» **Excerpt**
- - -
Edited by Greg Janetka

This edition of The Executive Summary features a look at the first candidate filing deadlines that recently passed in Illinois and Texas. Utah, meanwhile, got a new interim Attorney General, Virginia Gov.-elect Terry McAuliffe began naming his cabinet, officials in Colorado, Indiana and Kansas resigned, and 2014 races heated up across the country.

Illinois kicks off candidate filing season

The first official lineup of candidates for the 2014 election season came to light in Illinois last week with the passing of the state’s candidate filing deadline on December 2, the first in the nation. Incumbents are seeking election in four of the six races, and all will face at least one primary challenger.

Six state executive positions are up for election in 2014 in the state of Illinois: governor, lieutenant governor, attorney general, secretary of state, treasurer and comptroller.

The two incumbents not running for re-election to their current posts are Lt. Gov. Sheila Simon (D), who is running for state comptroller, and state treasurer Dan Rutherford (R), who is pursuing the Republican nomination for governor along with a crowded field of hopefuls looking to unseat embattled Democratic incumbent Pat Quinn.

The primary election is scheduled for March 18, 2014.

For a full listing of candidates see Illinois state executive official elections, 2014

Plethora of candidates file in Texas

With only one of the seven statewide officials seeking re-election next year in Texas, a wealth of candidates came forth. A total of 60 candidates filed for the offices - 26 Republicans, 11 Democrats, 16 Libertarians and 7 Greens. The offices up for election include governor, lieutenant governor, attorney general, comptroller, land commissioner, agriculture commissioner and railroad commissioner.
- - -
» **Objectives**
A) Please output the passage of the election newsletter from "Illinois kicks off" up to and including "treasurer and comptroller.", word for word.
B) Pick up the election newsletter after its final sentence and continue writing it.

» **Information supplied**
- - -
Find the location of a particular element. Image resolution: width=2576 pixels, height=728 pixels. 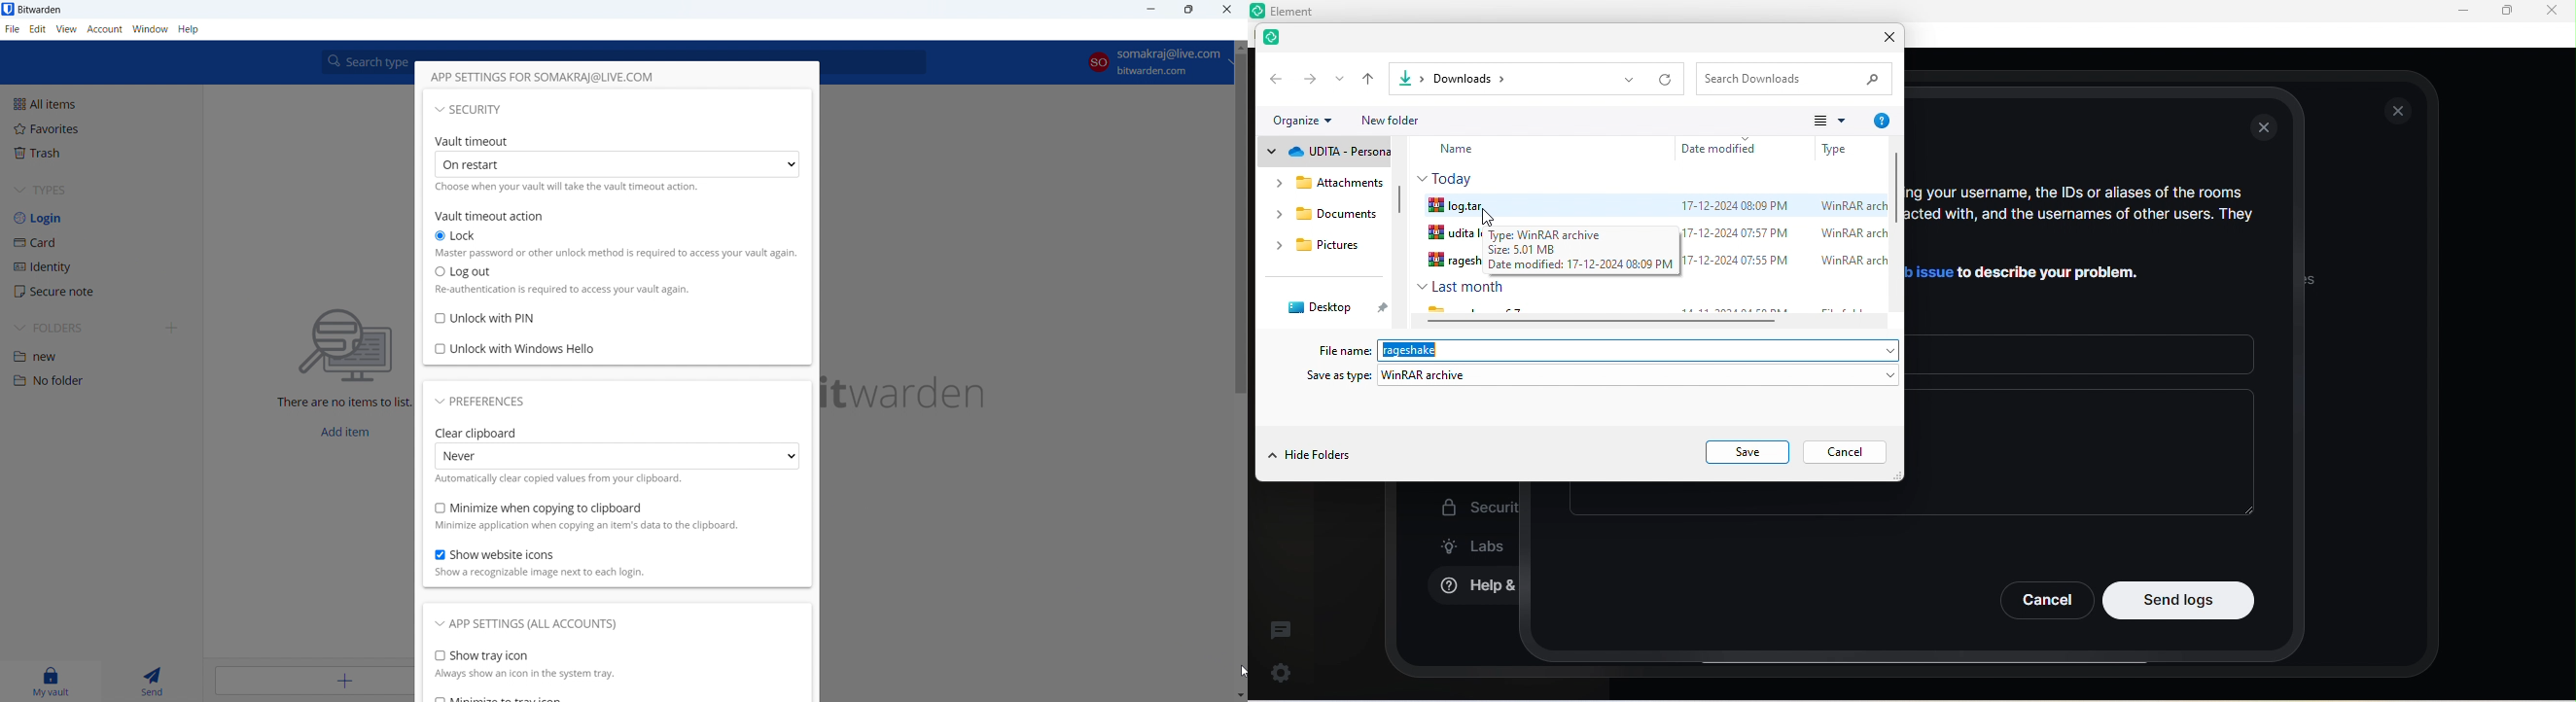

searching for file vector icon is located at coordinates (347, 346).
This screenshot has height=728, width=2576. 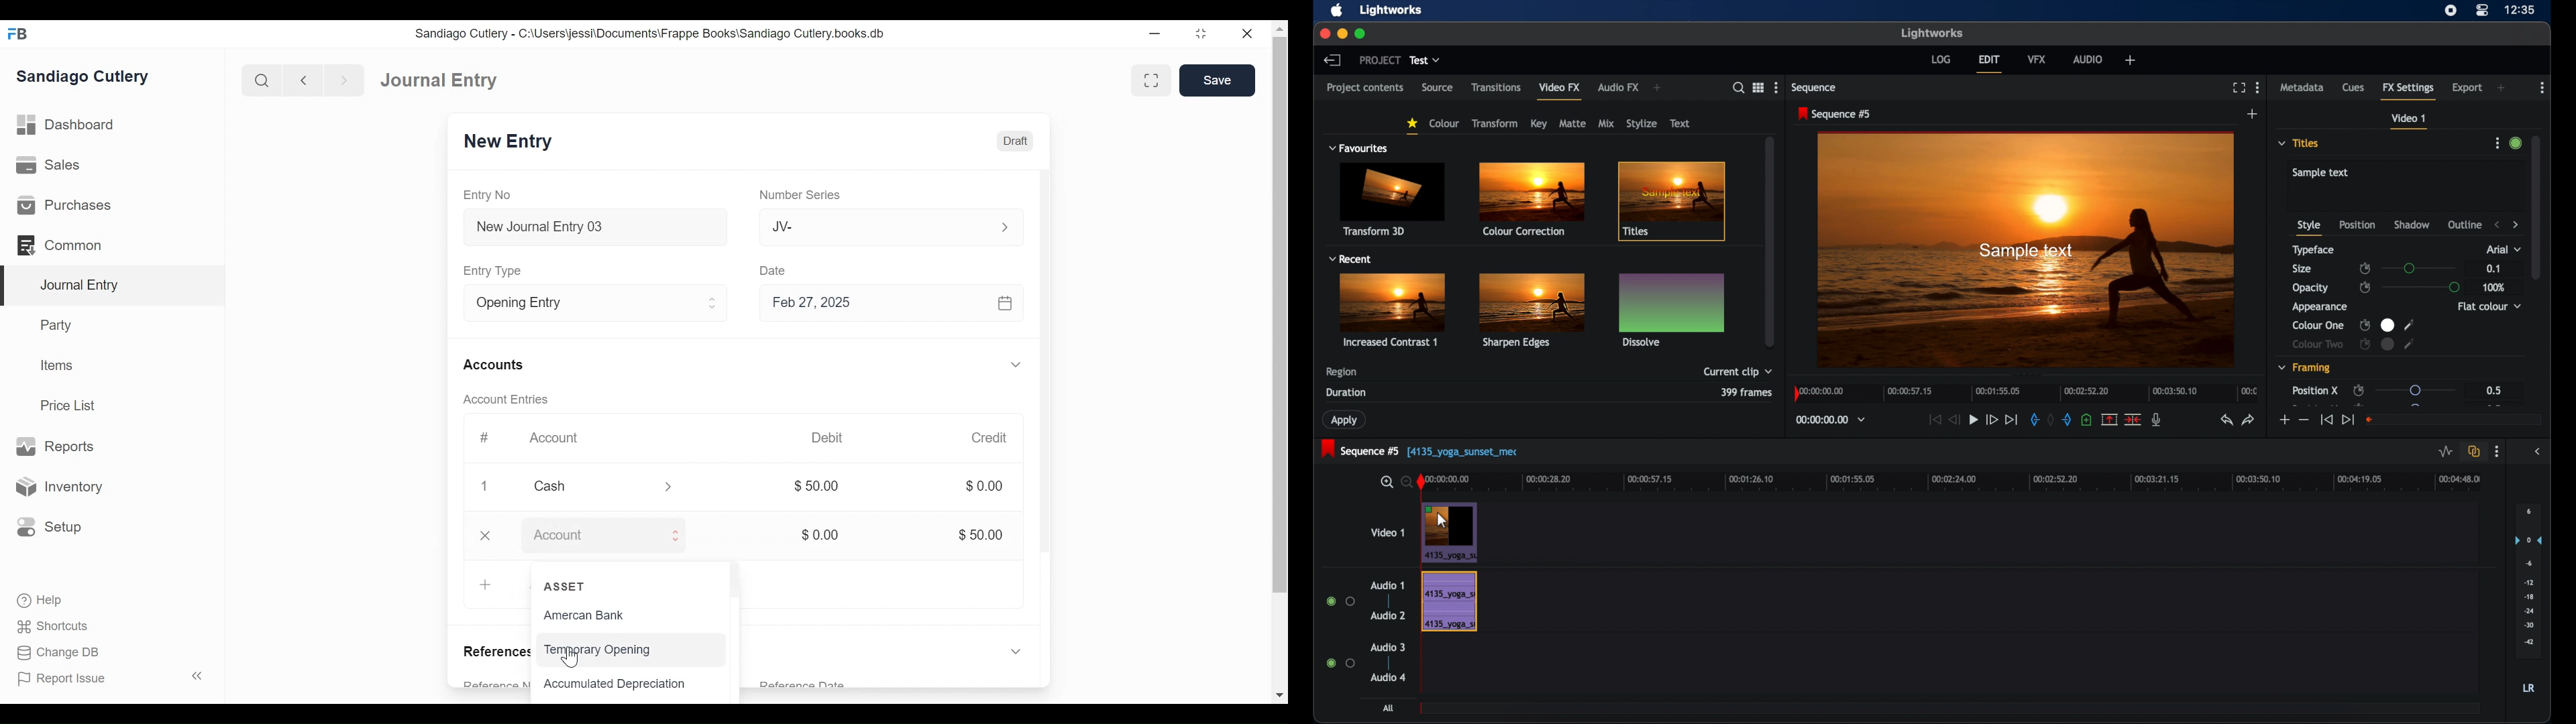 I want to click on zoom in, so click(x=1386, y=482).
- - -
» **The replies**
A)
Illinois kicks off candidate filing season

The first official lineup of candidates for the 2014 election season came to light in Illinois last week with the passing of the state’s candidate filing deadline on December 2, the first in the nation. Incumbents are seeking election in four of the six races, and all will face at least one primary challenger.

Six state executive positions are up for election in 2014 in the state of Illinois: governor, lieutenant governor, attorney general, secretary of state, treasurer and comptroller.

B)
Republicans will see primaries in all seven races, with the most attention thus far focused on the four men seeking to be lieutenant governor. All high profile candidates, the nomination will be a fight between incumbent David Dewhurst, state Sen. Dan Patrick, Land Commissioner Jerry Patterson and Agriculture Commissioner Todd Staples. Democrats will face primaries in three races - governor, agriculture commissioner and railroad commissioner

The primary election is scheduled for March 4, 2014. Libertarian candidates will be determined during the party's convention on April 12, 2014.[1]

For a full listing of candidates see Texas state executive official elections, 2014


Interim Attorney General takes office in Utah

Acting Utah Attorney General Brian Tarbet

Brian Tarbet took over as interim Attorney General of Utah on December 3.. A career military man who has served as General Counsel within the attorney general's office since January of this year, Tarbet ascended to the top post following John Swallow's resignation.[2]

Gov. Gary Herbert (R) will appoint a new permanent attorney general from a list of three choices given to him by the Republican State Central Committee. They are scheduled to meet December 14. Whoever is named to the post will have to run for election in 2014 to serve out the remaining two years of Swallow's term.[3] Tarbet is one of seven candidates running for the position.[4]

The other candidates are as follows:[5]

  • Bret Rawson - Fraternal Order of Police attorney
  • Sean Reyes - Swallow's 2012 primary election opponent
  • Michael Wilkins - former Utah Supreme Court Justice
  • Scott Burns - former Iron County Attorney
  • Michelle Mumford - the assistant dean of admissions at the BYU law school
  • Robert Smith - Director of BYU International Center of Law and religious studies

Kansas shakeup

Former Secretary of Agriculture Dale Rodman
Resigned Corporation Commission Chair Mark Sievers

The state government of Kansas is dealing with a double dose of departures this week. On Dec. 9, 2013, brought the news of Kansas Corporation Commission Chairman Mark Sievers' resignation, and agriculture secretary Dale Rodman's retirement took effect the following day.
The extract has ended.